Die lichtdurchflutete Halle des Paul-Löbe-Hauses füllt sich. Es ergibt sich ein ungewohntes Bild: Viele sehr junge Menschen tummeln sich rund um die aufgebaute Bühne und die ausgerichteten Stuhlreihen. Es sind die insgesamt 350 Teilnehmerinnen und Teilnehmer, deren PPP-Stipendium und damit auch ihre Zeit in Deutschland sich dem Ende neigt.
Was ist das Parlamentarische Patenschafts-Programm?
Seit 1984 ermöglicht das Parlamentarischen Patenschafts-Programm (PPP) Jugendlichen und jungen Berufstätigen aus den USA und aus Deutschland einen Einblick in das jeweils andere Land. Für ein Jahr leben die deutschen Stipendiatinnen und Stipendiaten in den USA bei einer Gastfamilie und besuchen eine Highschool oder ein Community College und können ein Praktikum in einem amerikanischen Betrieb absolvieren. Ein Abgeordneter oder eine Abgeordnete aus dem Kongress der Vereinigten Staaten wird den Stipendiaten zur Seite gestellt. Ein umfangreiches Programm über das Austauschjahr hinweg ermöglicht einen Einblicke in die amerikanische Gesellschaft, Kultur und Politik. Interesse geweckt? Die Bewerbungsfrist für den mittlerweile 42. PPP-Jahrgang ist aktuell geöffnet.
Transatlantische Brücken
Das Austauschjahr des 40. amerikanischen PPP-Jahrganges, auf Englisch CBYX, hat im Sommer des vergangenen Jahres begonnen. Hinter den Stipendiatinnen und Stipendiaten liegt eine intensive Zeit: Viele von ihnen haben begonnen eine komplett neue Sprache zu lernen, für manche war es das erste Mal so weit weg vom eigenen Zuhause, alle haben neue Freundschaften geschlossen, unvergessliche Erfahrungen gemacht und Deutschland in den vergangenen Monaten intensiv kennengelernt.
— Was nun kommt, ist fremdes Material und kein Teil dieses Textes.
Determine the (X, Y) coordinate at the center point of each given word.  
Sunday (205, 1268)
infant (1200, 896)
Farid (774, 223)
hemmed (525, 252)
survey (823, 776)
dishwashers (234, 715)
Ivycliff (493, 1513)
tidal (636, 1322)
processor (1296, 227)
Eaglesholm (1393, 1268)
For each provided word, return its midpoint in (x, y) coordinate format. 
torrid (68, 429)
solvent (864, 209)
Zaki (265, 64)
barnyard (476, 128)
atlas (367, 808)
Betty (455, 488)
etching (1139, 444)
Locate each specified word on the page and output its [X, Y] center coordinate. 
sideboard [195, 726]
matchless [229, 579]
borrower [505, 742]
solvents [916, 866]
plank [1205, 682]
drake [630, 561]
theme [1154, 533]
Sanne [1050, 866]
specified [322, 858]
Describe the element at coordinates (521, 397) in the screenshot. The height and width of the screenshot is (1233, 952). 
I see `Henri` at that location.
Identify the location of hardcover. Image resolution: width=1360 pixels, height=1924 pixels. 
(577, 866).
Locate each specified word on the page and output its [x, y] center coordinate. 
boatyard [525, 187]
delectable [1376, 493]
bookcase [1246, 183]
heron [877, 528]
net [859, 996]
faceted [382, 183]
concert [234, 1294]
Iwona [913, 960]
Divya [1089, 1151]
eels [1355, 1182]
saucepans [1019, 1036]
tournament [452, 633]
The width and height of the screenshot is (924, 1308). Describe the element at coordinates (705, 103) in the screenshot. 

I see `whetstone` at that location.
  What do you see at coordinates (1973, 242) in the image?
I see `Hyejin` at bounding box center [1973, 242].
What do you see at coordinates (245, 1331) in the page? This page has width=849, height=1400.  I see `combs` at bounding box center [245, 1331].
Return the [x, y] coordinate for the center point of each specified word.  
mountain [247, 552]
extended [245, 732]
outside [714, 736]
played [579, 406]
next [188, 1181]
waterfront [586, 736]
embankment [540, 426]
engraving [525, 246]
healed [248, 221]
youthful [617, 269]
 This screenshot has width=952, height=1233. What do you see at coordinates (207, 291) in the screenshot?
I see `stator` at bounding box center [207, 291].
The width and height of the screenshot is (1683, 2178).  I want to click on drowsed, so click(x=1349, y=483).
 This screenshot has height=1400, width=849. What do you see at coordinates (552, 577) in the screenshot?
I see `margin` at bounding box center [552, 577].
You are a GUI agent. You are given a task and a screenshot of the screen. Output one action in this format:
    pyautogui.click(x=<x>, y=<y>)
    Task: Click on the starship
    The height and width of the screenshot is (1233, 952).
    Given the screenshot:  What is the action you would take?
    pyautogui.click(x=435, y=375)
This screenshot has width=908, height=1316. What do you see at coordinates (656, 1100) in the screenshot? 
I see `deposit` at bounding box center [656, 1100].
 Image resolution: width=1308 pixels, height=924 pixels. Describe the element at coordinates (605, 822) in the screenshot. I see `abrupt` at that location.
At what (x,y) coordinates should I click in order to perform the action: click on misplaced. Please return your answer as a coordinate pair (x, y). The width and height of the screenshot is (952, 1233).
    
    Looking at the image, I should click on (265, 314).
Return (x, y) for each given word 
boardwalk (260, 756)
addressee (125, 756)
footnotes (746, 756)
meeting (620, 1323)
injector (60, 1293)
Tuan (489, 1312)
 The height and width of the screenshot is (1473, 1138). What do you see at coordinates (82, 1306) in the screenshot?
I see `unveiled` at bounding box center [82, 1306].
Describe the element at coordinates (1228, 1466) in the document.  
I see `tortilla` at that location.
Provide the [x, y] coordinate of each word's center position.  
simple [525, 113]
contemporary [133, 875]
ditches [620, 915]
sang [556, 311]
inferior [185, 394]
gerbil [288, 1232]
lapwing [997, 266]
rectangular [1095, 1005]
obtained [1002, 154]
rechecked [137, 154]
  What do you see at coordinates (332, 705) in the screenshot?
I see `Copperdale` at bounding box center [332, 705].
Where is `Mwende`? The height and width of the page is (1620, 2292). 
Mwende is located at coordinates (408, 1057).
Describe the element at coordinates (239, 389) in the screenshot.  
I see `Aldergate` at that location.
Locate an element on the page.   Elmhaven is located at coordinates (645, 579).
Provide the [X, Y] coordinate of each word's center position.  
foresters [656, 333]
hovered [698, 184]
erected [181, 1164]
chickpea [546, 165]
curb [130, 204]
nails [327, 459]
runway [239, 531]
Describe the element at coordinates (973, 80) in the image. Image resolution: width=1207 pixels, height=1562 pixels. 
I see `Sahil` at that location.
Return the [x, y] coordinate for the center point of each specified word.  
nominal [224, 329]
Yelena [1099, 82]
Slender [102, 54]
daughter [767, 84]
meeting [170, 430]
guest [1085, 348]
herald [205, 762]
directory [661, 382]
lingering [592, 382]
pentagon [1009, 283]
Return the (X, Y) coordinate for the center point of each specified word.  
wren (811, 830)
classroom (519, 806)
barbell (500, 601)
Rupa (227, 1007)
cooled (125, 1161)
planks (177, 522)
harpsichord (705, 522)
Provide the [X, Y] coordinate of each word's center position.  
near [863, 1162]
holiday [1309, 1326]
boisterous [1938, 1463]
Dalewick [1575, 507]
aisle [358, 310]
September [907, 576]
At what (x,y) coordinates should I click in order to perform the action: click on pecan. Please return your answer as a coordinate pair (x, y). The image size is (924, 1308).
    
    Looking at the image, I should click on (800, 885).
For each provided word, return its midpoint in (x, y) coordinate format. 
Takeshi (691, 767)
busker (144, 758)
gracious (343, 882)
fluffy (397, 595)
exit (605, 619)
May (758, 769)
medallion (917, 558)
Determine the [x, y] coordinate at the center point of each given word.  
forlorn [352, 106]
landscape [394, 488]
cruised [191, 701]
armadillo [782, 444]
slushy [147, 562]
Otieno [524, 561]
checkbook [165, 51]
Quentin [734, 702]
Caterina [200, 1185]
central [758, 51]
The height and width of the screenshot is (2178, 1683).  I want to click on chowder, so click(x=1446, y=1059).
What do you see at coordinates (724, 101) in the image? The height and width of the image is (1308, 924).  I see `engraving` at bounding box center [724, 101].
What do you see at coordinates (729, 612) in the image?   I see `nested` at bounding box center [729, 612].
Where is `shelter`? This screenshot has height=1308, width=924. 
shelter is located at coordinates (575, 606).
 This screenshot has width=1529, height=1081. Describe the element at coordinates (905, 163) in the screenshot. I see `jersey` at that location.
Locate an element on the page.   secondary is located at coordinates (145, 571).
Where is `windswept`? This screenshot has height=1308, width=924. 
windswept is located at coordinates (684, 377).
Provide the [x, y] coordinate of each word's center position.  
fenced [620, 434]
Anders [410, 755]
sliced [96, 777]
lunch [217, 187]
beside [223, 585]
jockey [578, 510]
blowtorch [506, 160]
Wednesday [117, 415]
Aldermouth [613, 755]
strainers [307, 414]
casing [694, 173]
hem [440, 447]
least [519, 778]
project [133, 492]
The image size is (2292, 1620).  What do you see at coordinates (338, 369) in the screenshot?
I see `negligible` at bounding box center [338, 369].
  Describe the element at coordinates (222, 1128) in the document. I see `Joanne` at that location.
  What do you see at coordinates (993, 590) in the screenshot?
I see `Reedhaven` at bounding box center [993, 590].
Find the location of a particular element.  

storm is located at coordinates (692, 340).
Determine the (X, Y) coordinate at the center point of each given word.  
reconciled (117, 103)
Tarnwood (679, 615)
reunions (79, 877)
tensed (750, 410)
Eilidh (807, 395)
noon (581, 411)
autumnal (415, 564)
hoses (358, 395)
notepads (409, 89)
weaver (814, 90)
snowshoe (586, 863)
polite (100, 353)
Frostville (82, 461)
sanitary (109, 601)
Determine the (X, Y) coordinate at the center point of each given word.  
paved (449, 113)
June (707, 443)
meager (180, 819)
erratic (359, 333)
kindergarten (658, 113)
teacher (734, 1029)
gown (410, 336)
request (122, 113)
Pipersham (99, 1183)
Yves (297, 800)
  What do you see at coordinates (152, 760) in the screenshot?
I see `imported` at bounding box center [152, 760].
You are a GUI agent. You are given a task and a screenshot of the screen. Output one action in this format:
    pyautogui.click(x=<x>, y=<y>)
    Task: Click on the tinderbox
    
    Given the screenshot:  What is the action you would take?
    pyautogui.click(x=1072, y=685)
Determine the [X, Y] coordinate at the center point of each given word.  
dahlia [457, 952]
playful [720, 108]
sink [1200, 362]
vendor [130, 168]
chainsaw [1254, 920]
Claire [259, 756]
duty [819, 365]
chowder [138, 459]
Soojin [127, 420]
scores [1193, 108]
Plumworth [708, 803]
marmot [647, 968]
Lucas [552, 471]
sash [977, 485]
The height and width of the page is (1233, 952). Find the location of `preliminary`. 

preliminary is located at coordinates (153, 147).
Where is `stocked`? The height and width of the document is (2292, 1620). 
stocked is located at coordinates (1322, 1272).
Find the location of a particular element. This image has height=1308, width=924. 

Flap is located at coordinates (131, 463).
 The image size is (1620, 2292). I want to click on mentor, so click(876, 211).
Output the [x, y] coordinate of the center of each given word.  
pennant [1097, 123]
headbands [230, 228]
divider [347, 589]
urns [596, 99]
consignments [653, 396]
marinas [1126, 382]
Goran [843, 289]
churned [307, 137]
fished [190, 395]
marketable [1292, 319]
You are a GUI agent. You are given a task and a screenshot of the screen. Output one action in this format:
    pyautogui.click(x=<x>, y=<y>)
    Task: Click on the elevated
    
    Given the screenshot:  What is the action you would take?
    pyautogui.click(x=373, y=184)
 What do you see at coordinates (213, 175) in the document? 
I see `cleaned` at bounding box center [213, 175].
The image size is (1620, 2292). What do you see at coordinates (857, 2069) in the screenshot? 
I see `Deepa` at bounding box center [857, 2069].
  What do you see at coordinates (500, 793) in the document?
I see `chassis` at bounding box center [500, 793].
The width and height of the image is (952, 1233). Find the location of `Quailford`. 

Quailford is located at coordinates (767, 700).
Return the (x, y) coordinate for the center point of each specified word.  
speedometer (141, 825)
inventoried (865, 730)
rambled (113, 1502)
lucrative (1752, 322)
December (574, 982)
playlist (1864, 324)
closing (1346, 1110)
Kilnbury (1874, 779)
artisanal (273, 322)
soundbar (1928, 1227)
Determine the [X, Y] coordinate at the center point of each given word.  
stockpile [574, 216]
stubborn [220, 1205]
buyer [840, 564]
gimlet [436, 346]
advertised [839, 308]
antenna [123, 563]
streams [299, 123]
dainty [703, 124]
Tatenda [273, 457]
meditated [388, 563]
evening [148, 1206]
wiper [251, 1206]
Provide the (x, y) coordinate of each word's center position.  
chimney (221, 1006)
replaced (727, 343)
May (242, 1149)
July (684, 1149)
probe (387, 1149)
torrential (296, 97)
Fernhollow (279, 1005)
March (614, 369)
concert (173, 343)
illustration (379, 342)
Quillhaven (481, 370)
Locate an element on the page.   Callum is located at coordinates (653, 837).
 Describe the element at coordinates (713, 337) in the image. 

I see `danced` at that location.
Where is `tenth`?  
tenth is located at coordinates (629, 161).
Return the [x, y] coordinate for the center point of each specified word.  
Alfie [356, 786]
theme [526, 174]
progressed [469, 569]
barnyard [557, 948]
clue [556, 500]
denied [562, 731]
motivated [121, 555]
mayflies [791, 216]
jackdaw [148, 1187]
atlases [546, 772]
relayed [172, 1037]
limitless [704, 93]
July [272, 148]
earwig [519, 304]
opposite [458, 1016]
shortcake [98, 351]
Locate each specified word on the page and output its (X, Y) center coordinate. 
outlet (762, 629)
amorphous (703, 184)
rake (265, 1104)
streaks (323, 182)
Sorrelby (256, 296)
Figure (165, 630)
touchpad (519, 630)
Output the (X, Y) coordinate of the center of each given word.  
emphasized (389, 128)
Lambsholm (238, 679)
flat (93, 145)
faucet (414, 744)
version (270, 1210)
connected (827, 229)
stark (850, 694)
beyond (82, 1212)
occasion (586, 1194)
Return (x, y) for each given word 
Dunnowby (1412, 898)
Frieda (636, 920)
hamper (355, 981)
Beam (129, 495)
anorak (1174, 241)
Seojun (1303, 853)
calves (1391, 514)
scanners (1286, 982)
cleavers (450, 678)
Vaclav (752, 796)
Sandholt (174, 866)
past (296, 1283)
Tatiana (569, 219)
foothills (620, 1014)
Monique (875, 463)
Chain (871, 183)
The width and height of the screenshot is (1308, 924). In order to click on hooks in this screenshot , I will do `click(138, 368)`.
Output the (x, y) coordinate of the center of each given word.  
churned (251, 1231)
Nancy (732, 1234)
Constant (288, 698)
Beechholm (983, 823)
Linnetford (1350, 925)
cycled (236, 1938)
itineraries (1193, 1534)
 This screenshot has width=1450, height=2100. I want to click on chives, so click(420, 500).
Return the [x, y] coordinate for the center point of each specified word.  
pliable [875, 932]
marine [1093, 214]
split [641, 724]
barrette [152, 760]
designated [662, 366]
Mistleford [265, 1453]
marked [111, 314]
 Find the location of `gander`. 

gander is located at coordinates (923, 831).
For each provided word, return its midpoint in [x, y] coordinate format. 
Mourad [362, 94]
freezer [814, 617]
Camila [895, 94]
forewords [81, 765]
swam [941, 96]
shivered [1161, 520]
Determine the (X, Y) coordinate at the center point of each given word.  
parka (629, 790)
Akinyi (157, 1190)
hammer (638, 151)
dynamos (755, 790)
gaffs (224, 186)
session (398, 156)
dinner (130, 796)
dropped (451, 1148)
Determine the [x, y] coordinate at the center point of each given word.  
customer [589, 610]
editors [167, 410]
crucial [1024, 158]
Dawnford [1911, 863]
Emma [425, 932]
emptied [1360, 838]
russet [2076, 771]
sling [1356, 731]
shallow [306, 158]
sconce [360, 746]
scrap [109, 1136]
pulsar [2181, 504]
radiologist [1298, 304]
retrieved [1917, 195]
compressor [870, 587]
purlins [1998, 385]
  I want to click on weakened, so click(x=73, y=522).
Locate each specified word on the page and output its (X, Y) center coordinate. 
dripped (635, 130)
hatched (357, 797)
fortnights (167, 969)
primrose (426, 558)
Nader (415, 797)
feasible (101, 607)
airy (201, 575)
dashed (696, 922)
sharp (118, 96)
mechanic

Der Berlin-Tag markiert das Ende ihres Austausches und bietet die Möglichkeit, gemeinsam die deutsch-amerikanische Freundschaft, die durch die jungen Teilnehmerinnen und Teilnehmer gelebt wird, zu feiern. Neben dem Austausch untereinander treffen die Stipendiatinnen und Stipendiaten in Berlin auch auf ihre Paten-Abgeordneten und sie können mit ihnen diskutieren.
Unter anderem kamen dabei Fragen zu Integration, der deutschen Position im Nahostkonflikt, den Auswirkungen der US-Wahl auf Deutschland, der Extremismusbekämpfung und dem eigenen politischen Engagement auf. Bundestagsvizepräsidentin Aydan Özoğuz (SPD) berichtet in einer der vier Diskussionsrunden über ihre eigenen familiären Verbindungen in die USA: 1967 in Hamburg geboren, erhielt sie vorerst selbst keinen deutschen Pass, während ihre Cousins und Cousinen, die in den USA geboren wurden, dort von Anfang an als Staatsbürger galten. Seitdem habe sich vieles ins Positive verändert, doch Teilhabe und Integration blieben weiterhin ein wichtiges Thema in der Politik. Die Zeiten änderten sich aber nicht nur zum Guten, denn Kriege seien sehr viel näher gerückt. Die Art miteinander zu sprechen sei, auch in den USA, sehr viel härter geworden, so Özoğuz.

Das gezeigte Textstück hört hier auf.